[Page and screen pointing data]
========================================

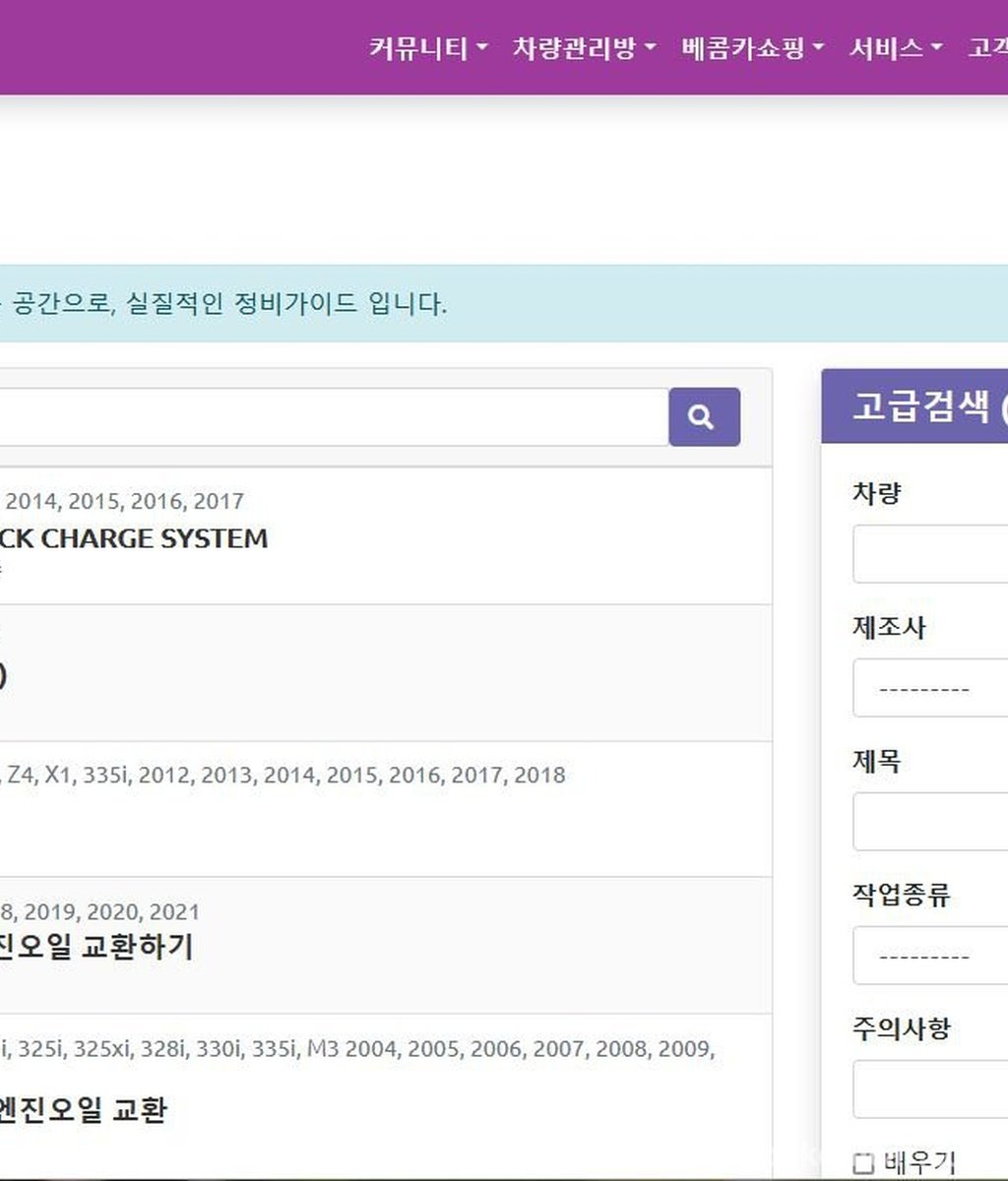Click the 주의사항 text field
The image size is (1008, 1181).
coord(930,1089)
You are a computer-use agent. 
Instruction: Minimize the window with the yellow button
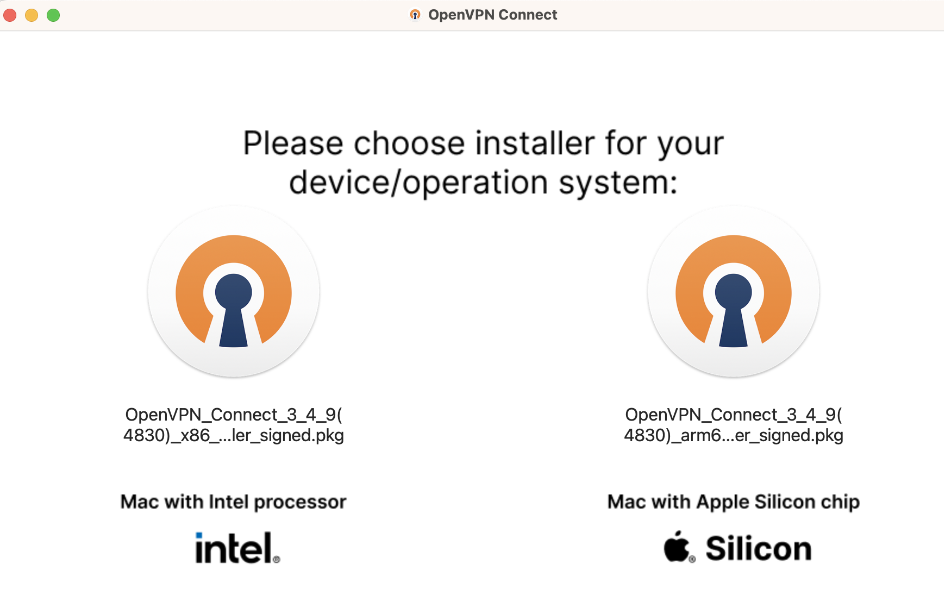[31, 15]
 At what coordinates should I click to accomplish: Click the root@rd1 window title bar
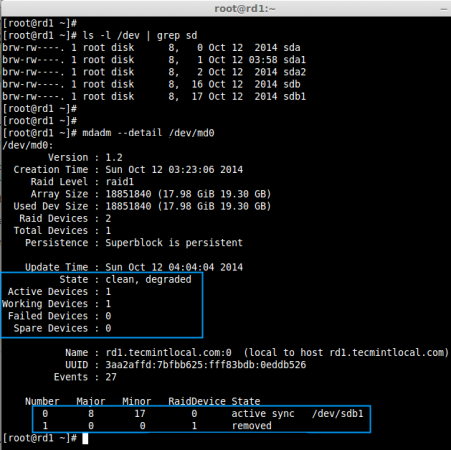(225, 8)

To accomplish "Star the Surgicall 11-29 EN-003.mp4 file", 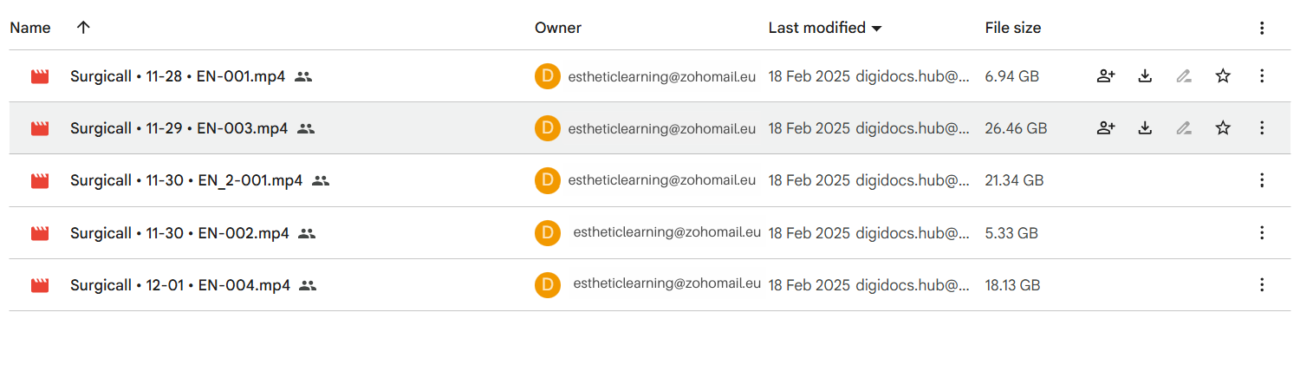I will coord(1222,128).
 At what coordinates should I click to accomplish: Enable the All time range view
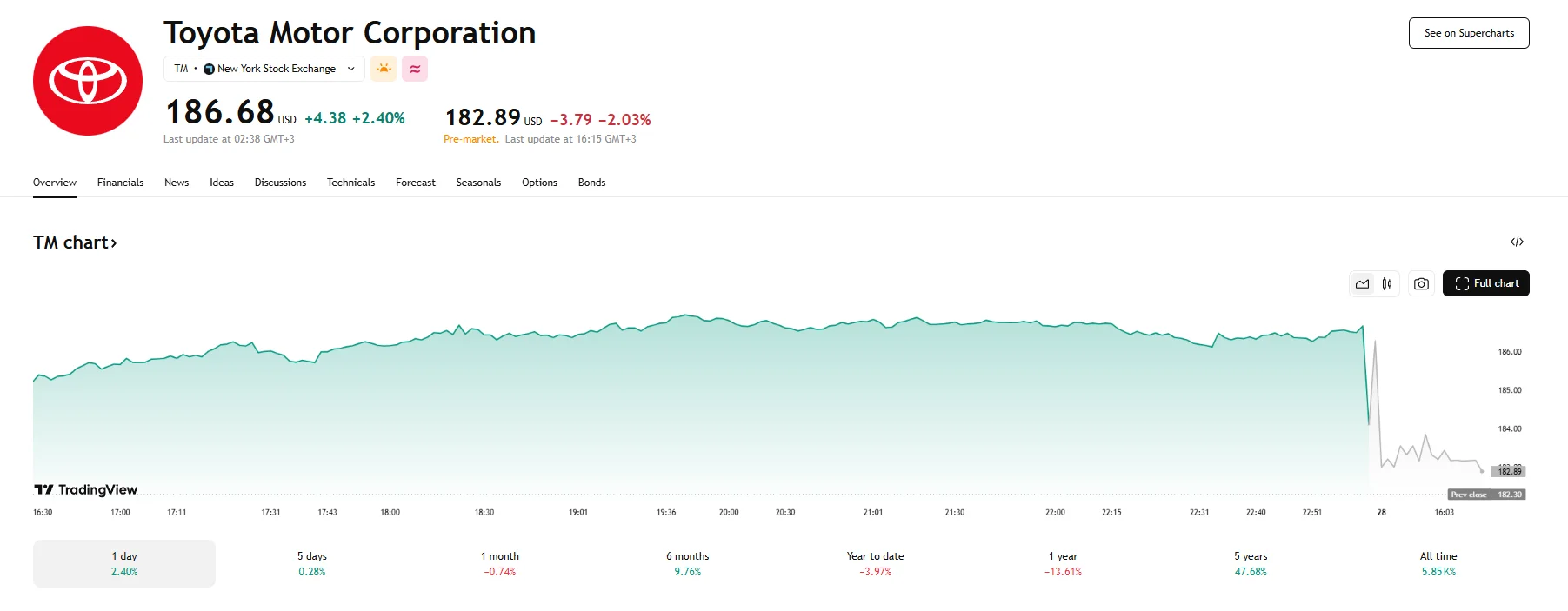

========================================

Please pull out every line of the records above that contains the string "coordinates".

 At what coordinates should I click to accomplish: Click the root@rd1 window title bar
 At what coordinates should I click to accomplish: Enable the All time range view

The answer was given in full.